For the word "Postingan", state the number of lines in the data that contain it, and nothing else.
Start of RECORDS PROVIDED
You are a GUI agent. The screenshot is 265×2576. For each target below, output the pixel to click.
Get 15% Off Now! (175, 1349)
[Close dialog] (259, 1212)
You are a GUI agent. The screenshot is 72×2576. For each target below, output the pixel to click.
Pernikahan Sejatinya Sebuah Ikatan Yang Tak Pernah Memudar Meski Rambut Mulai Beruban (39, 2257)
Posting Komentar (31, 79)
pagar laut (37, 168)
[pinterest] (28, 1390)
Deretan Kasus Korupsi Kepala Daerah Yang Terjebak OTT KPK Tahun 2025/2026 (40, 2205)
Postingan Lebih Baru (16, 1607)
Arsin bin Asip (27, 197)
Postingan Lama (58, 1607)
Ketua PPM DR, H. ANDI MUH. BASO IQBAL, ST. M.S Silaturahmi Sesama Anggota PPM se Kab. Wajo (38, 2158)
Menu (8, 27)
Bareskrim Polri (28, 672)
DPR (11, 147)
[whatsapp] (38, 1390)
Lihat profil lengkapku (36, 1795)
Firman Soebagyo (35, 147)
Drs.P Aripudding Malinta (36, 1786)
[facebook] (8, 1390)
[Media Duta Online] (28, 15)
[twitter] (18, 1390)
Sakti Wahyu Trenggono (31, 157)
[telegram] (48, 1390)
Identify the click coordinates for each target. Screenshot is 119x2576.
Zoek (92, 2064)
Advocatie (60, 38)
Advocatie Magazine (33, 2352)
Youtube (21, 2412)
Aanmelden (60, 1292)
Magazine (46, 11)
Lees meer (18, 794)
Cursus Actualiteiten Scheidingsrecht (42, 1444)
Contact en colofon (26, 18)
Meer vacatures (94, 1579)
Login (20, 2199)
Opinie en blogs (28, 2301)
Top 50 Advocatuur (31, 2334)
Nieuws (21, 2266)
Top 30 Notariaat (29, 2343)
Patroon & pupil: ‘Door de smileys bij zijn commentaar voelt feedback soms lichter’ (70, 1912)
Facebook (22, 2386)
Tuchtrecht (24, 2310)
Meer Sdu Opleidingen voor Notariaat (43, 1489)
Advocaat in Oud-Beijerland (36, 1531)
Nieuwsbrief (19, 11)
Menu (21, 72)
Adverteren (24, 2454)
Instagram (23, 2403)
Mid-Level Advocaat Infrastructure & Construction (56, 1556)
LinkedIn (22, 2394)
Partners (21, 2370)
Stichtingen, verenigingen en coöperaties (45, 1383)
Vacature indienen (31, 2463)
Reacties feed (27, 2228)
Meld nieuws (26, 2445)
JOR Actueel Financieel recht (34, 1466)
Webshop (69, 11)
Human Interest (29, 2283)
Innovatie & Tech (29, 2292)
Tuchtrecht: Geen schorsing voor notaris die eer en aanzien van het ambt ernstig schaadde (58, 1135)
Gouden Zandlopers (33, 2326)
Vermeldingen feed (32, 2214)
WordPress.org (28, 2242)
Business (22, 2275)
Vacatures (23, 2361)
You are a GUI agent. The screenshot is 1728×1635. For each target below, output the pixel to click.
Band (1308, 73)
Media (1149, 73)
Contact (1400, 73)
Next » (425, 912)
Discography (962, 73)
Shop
End of RECORDS PROVIDED
(RESULT): 2